Entender as transformações que a universidade contemporânea vem passando nas últimas décadas compõe um programa intelectual de grande envergadura. Estar à frente de uma grande universidade de pesquisa constitui um desafio de outra natureza, mas de igual magnitude. É raro encontrar numa mesma pessoa as competências para alcançar sucesso nessas duas empreitadas. A acuidade intelectual necessária para entender as sutis mudanças por que passa a universidade contemporânea e a energia e competência para conduzir com sucesso uma instituição do porte da Universidade Estadual de Campinas durante alguns de seus momentos mais críticos: o enfrentamento da crise de financiamento vivida pelas universidades paulistas desde 2015 e o estresse trazido pela pandemia. Pois esse é o perfil do físico Marcelo Knobel, professor e ex-reitor da Unicamp.
O livro Reflexões sobre educação superior traz um resumo de suas análises, ao longo de mais de uma década, sobre os grandes desafios que se colocam para a universidade pública no Brasil. Traz também ecos de sua experiência como reitor (2017-2021) dessa que é uma das mais importantes universidades do Brasil. São artigos, manifestos, discursos e análises – cobrindo diferentes aspectos e questões do ensino superior como um todo e das universidades públicas em particular.
A obra aborda diferentes temas, todos caros a quem tem compromisso com a universidade: os dilemas do financiamento público, as transformações que as políticas de ação afirmativa trouxeram, as transformações por que têm passado a pesquisa e a pós-graduação, as vicissitudes da carreira acadêmica etc. Dentre esses, destaco um tema que me parece apontar para um dos desafios centrais para a universidade pública brasileira: o acesso. Em diferentes partes, o livro aborda a discussão – abafada em nossa literatura – acerca dos efeitos regressivos que nosso modelo de seleção de acesso impõe, não apenas às próprias políticas de ação afirmativa, mas ao ensino médio. Em suas palavras, com a onipresença dos exames de acesso, o ensino médio acaba se convertendo num “longo curso preparatório para uma universidade”. Em um país onde as matrículas no ensino superior alcançam bem menos do que 30% dos jovens entre 18 e 22 anos, esse modelo é simplesmente perverso. Nesse sentido, chama a atenção o rico debate sobre a experiência da Unicamp com uma política de diversificação dos caminhos de ingresso. Cito apenas as mais inovadoras: o “vestibular indígena”, as “vagas olímpicas” e a experiência do Programa de Formação Interdisciplinar Superior (ProFIS). Essas experiências mostram que é possível, com alguma ousadia, desmontar o mito da onipresença do vestibular (ou sua encarnação atual, o Enem) como mecanismo de seleção de novos alunos.

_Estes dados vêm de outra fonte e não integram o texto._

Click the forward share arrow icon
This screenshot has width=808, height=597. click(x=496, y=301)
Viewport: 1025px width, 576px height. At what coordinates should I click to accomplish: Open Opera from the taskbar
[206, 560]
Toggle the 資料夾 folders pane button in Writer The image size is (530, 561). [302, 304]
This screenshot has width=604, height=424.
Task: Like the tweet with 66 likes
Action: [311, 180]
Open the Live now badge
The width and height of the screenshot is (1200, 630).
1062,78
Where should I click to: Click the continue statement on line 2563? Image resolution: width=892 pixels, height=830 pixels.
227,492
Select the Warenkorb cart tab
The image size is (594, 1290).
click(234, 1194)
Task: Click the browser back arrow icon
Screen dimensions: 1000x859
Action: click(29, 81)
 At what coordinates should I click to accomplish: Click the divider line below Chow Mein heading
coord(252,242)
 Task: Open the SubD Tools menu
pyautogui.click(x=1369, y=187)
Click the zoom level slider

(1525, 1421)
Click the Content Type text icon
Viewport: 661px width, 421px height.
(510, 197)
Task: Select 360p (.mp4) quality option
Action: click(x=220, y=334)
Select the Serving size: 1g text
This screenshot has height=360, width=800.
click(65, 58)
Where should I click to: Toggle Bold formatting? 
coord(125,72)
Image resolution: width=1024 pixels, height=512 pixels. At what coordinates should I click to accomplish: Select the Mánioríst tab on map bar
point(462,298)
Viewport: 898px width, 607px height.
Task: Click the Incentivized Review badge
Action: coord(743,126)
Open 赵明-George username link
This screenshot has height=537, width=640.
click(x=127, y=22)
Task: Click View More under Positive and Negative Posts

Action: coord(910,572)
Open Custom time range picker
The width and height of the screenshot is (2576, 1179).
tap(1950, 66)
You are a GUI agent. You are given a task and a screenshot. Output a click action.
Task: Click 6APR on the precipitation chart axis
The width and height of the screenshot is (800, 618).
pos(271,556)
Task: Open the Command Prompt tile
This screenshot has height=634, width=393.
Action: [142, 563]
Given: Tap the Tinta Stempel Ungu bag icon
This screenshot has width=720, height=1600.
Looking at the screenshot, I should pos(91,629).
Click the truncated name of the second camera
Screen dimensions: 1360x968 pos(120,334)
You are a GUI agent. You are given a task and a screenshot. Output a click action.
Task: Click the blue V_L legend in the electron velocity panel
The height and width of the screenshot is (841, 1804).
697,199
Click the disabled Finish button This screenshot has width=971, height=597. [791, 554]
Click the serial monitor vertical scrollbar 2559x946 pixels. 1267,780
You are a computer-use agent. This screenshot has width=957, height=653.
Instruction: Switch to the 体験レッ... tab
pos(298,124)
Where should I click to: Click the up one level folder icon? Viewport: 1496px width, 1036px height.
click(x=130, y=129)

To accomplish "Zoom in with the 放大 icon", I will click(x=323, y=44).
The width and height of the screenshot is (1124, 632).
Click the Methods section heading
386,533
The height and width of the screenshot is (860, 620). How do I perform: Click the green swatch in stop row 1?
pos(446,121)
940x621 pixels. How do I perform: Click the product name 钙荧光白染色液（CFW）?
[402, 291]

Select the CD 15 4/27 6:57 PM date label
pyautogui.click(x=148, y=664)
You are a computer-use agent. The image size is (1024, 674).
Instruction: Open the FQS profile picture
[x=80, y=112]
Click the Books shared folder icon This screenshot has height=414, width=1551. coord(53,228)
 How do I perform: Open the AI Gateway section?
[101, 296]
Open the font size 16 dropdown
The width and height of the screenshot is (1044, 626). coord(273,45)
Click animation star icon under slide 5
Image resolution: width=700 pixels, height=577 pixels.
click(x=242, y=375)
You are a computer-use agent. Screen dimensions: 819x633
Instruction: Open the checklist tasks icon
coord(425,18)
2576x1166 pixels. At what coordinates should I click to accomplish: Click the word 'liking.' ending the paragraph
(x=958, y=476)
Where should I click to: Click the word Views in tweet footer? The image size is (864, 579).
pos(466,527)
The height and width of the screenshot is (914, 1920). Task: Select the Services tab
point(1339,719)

Outra discussão relevante para nossa experiência pós-pandemia é a força do conservadorismo no ensino. A mudança tecnológica pode ter substituído o quadro-negro pelo PowerPoint, mas, no fundo, continuamos aferrados ao velho modelo, onde um fala e os demais escutam, com graus variados de atenção. Será que, com o esforço para apagar a memória da pandemia, não estamos, de fato, anulando a curva de aprendizagem que tivemos com modelos diferentes de ensino? Não seria o caso de avaliar e consolidar nossa experiência recente e salvar aquilo que foi positivo? Essas são questões que me vieram à mente ao ler o capítulo dedicado a esse problema.
Enfim, essas são amostras que permitem ao leitor vislumbrar o conteúdo do livro: uma coletânea de artigos que abordam temas centrais para nossa educação superior. Alguns trabalhos foram produzidos no calor da hora, no debate dentro da política universitária, outros com o distanciamento analítico de um artigo acadêmico. Cada um conta com um comentário que explica o seu contexto e atualiza o tema. Em todos eles, transpira a urgência da mudança e a responsabilidade das escolhas que se colocam para os dirigentes das universidades públicas do Brasil. Termino aqui fazendo referência às palavras que encerram a obra: “O mundo se transforma de maneira avassaladora, e as universidades têm que acompanhar essas mudanças ou ficarão obsoletas”. Elas não podem ser uma bolha.
Elizabeth Balbachevsky é professora no Departamento de Ciência Política da Faculdade de Filosofia, Letras e Ciências Humanas da Universidade de São Paulo (FFLCH-USP) e autora de A profissão acadêmica no Brasil: As múltiplas facetas de nosso sistema de ensino superior (Editora Funadesp, 1999).